On 15 July 1998, responding to several days of rioting the previous May, Sadli - together with activists and academics including Mely G. Tan, Mayling Oey-Gardiner, and Sinta Nuriyah - spoke with President B. J. Habibie regarding the need to prevent violence against women; the National Commission on Violence against Women was established later that year. Sadli became the commission's first chairwoman, serving from 1998 to 2004. During this period, the commission investigated acts of violence against women not only during the May 1998 riots, but also during military operations in East Timor, Papua, and Aceh.

As of 2017, Sadli was speaking out against the practice of child marriage in Indonesia. She also expressed support for the women farmers of Kendeng, Central Java, who were protesting the construction of a cement factory. By 2023, she was promoting the rights and welfare of the elderly, as they had been disproportionately affected by the COVID-19 pandemic. She had also contributed to schoolbooks on reproductive health.

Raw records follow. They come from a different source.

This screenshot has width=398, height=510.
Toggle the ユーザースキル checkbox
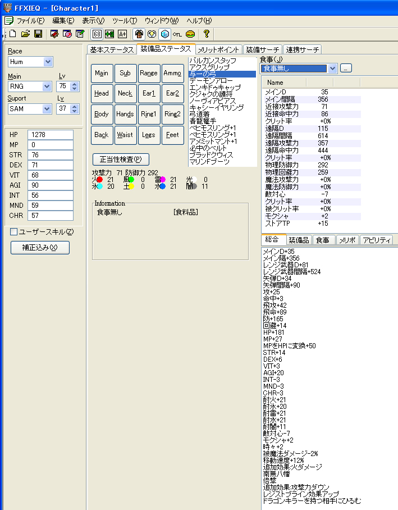(14, 231)
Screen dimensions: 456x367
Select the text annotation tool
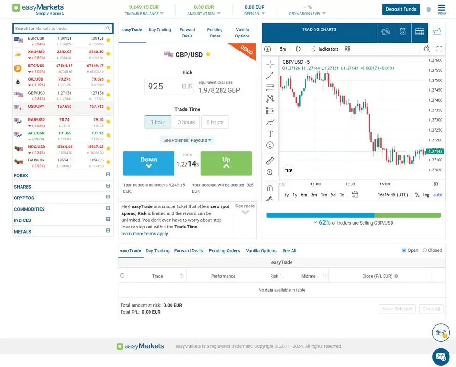[270, 134]
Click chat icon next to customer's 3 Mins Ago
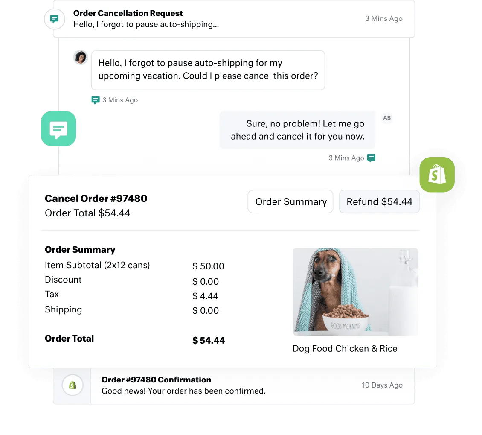482x435 pixels. tap(95, 100)
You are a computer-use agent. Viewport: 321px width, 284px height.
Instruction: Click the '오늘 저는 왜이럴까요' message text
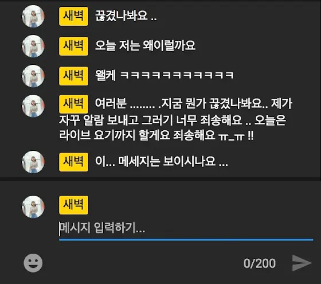146,45
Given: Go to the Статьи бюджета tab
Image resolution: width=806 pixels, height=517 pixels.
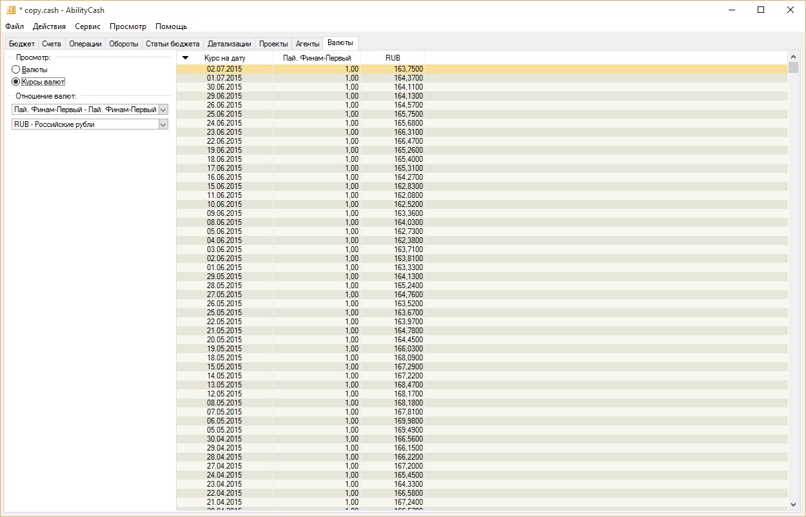Looking at the screenshot, I should coord(172,44).
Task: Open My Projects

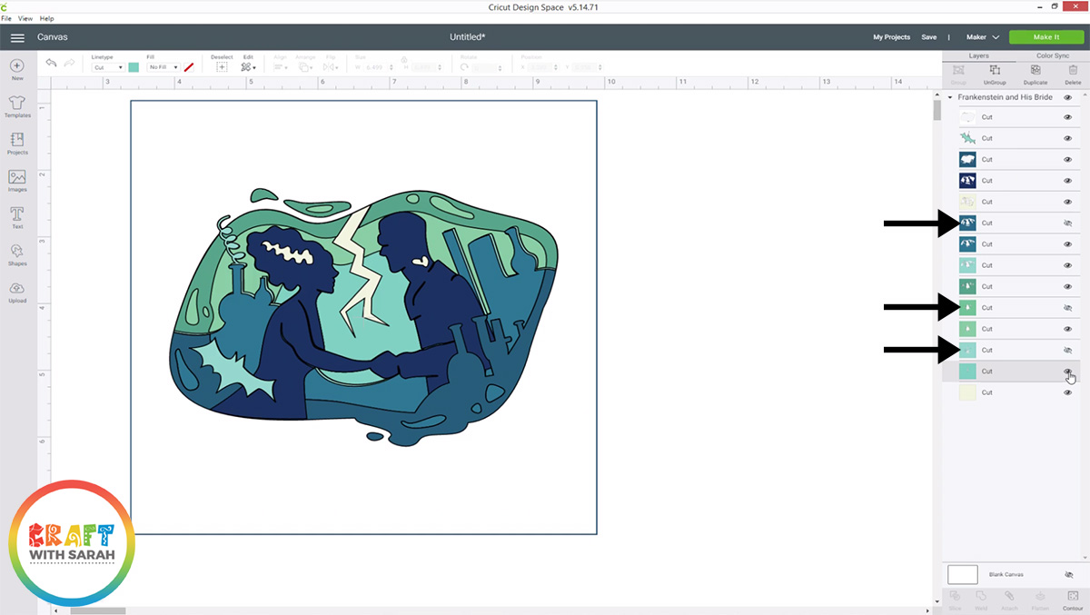Action: click(891, 37)
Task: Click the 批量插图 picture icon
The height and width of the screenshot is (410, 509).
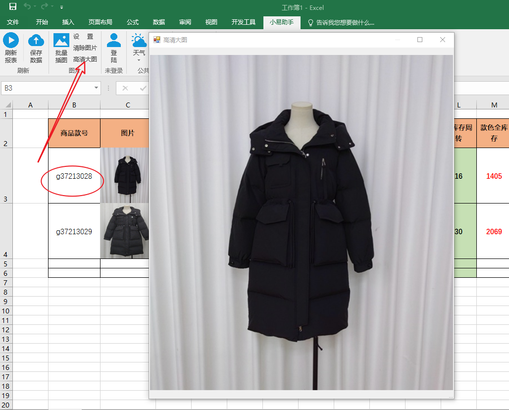Action: 61,41
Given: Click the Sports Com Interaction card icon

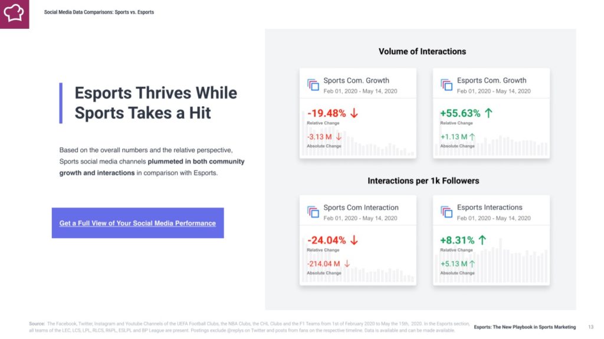Looking at the screenshot, I should pyautogui.click(x=313, y=212).
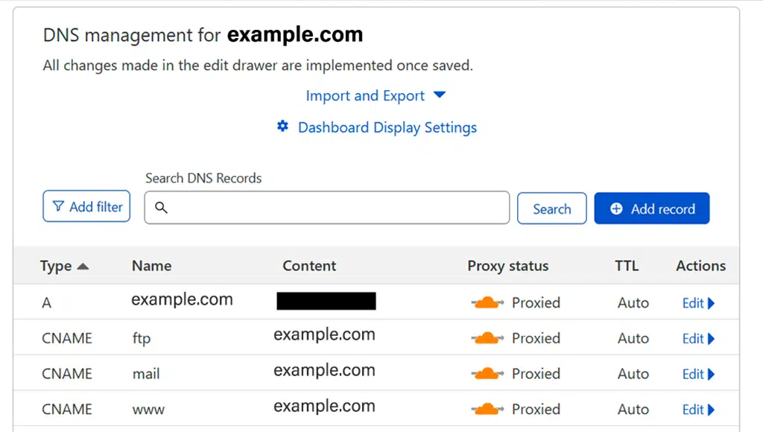Click the gear icon beside Dashboard Display Settings
Viewport: 763px width, 432px height.
click(282, 127)
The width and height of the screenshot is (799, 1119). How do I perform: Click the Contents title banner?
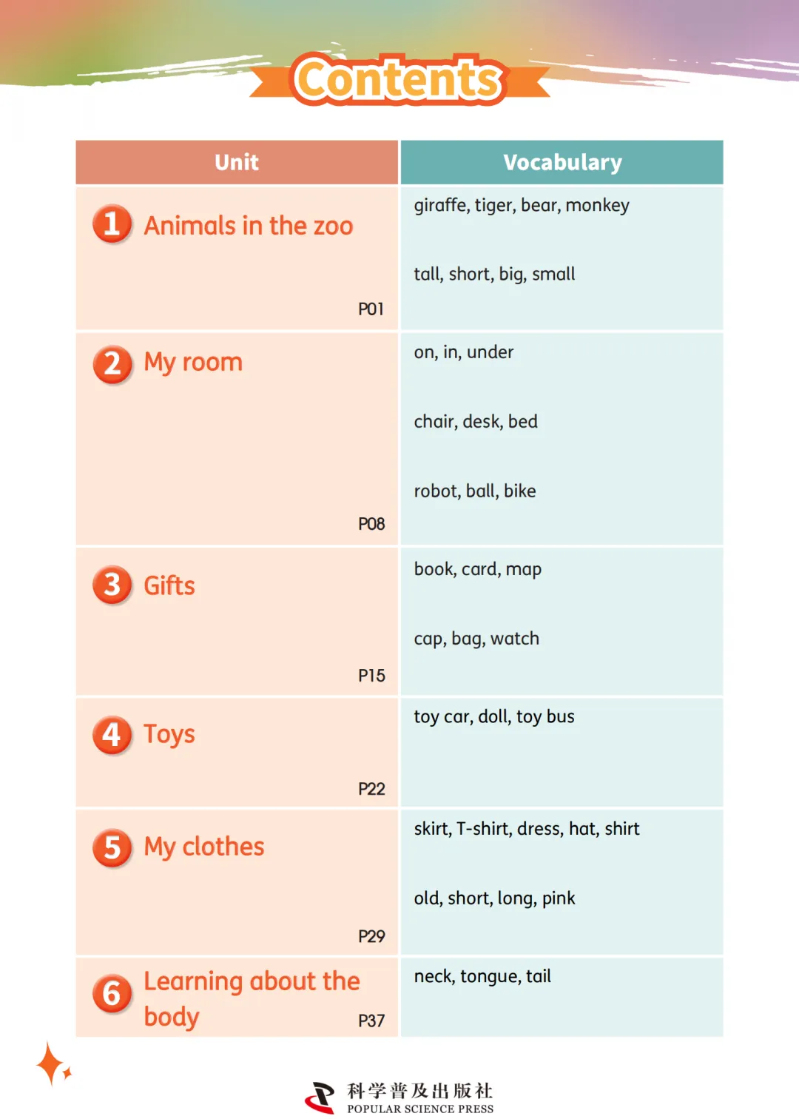[400, 79]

==Awards and recognition==
The Saparinah Sadli Award was established in 2002 to recognize activists whose work aligns with Sadli's vision. Sadli herself received the Nabil Award in 2011 for her contributions to nation-building, and in 2017, she received the Roosseno Award for her continued efforts to combat violence and discrimination against women. She declined an offer of the Bintang Mahaputera Adipradana, Indonesia's second highest award for civilians. She was recognized by the newspaper Kompas with a Cendekiawan Berdedikasi Award for her dedication to academia. In 2023, in recognition of Sadli's academic endeavours, the scope of the Sadli Lecture - initiated by the University of Indonesia in conjunction with the Australian National University to commemorate Sadli's late husband - was expanded to cover gender issues. That year, Sadli received a lifetime achievement award from Femina magazine.